In July 2025, the Royal College of Physicians and RCGP Cymru Wales publicly warned about patient delays linked to failures in NHS Wales digital systems. Clinicians across Wales are dealing daily with the consequences of systems that do not work, do not integrate, and do not meet the needs of patients or staff. The Deputy Chief Executive of NHS Wales has described the NHS Wales App as "mired in delay, non-delivery."
DHCW was escalated to Level 4 — Targeted Intervention — in April 2026 — the highest escalation ever applied to a non-health-board NHS body in Wales. Despite this, the same leadership team remains in place. Meanwhile, 85–90% of what is said at DHCW board meetings is deleted from the published minutes before the public can see them.
What concerns me further is the treatment of those who have raised the alarm. At least two senior technologists have reportedly been dismissed after raising concerns about failures within DHCW. As far back as 2018, the Public Accounts Committee described DHCW's predecessor as the "antithesis of open." Staff who raise concerns lose their positions — every documented time.
I would like to know:
- What will this government do to ensure that the failures at DHCW are not putting patients at risk?
- Will you support independent clinical oversight of NHS Wales digital programmes?
- England's NHS App has 39 million users. Wales's is years behind. Do you support replacing DHCW's leadership with executives recruited for proven technology delivery?
- Will you establish an independent Freedom to Speak Up Guardian — as Scotland and England already have?
The people who use and rely on these systems every day — clinicians and patients alike — deserve better.
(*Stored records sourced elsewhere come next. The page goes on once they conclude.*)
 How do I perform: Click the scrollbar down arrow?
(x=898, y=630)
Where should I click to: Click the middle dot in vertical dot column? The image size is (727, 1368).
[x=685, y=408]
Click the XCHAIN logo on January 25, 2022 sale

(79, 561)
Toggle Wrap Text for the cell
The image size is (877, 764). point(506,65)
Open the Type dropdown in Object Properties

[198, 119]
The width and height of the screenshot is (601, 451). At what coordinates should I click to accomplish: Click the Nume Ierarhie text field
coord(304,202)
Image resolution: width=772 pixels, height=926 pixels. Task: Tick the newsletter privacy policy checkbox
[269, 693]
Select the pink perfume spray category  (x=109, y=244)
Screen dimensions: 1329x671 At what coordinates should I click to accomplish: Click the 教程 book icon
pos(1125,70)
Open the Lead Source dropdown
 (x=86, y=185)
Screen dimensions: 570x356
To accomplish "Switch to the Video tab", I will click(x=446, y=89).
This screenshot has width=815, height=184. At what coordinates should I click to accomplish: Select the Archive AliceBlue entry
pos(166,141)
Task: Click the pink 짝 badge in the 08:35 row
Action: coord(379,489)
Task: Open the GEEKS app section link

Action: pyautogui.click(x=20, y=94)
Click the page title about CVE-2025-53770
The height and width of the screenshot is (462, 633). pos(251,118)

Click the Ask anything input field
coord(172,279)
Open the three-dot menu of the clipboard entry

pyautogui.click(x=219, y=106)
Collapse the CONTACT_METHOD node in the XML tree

Further documented evidence is available at carenhs.org.
I look forward to your response.
Yours sincerely, [Your full name] [Your full address]
Tips for Writing an Effective Letter
Drawing on parliamentary guidance and campaign best practice:
- Use your own words wherever possible. MSs and their staff can spot form letters immediately. A personal letter — even a short one — carries far more weight than a templated one.
- Include your full name and postal address. MSs prioritise correspondence from constituents. Without an address, your letter may be deprioritised or not responded to at all.
- Be respectful but firm. You are writing to an elected representative, not lodging a complaint. State the facts clearly and ask direct questions.
- Ask a specific question that requires a response. "What are you doing about X?" is harder to ignore than a general expression of concern. Questions create an obligation to reply.
- Keep it concise. One to two pages is ideal. MSs receive a high volume of correspondence — a focused letter is more likely to be read in full and acted upon.
- Follow up if you do not receive a response within two weeks. A polite follow-up email referencing your original letter is entirely appropriate. If you still receive no response, you can escalate to the Senedd's Standards Commissioner.
- Keep a copy of everything. Save your letter and any response you receive. If your MS engages meaningfully, acknowledge it. If they do not, that silence is itself evidence of where their priorities lie.
After You Write
If you receive a response from your MS that contains commitments, assurances, or information about DHCW, consider sharing it with us at carenhs@carenhs.org. Published responses — with your consent — help build a public record of which representatives are engaging with this issue and which are not.
If your MS raises the matter in the Senedd or in committee, we will track and publish that engagement on this site.
The Campaign for Responsible Leadership in NHS Wales is independent and non-partisan. We encourage constituents to write to their representatives regardless of party affiliation. Accountability is not a party-political issue.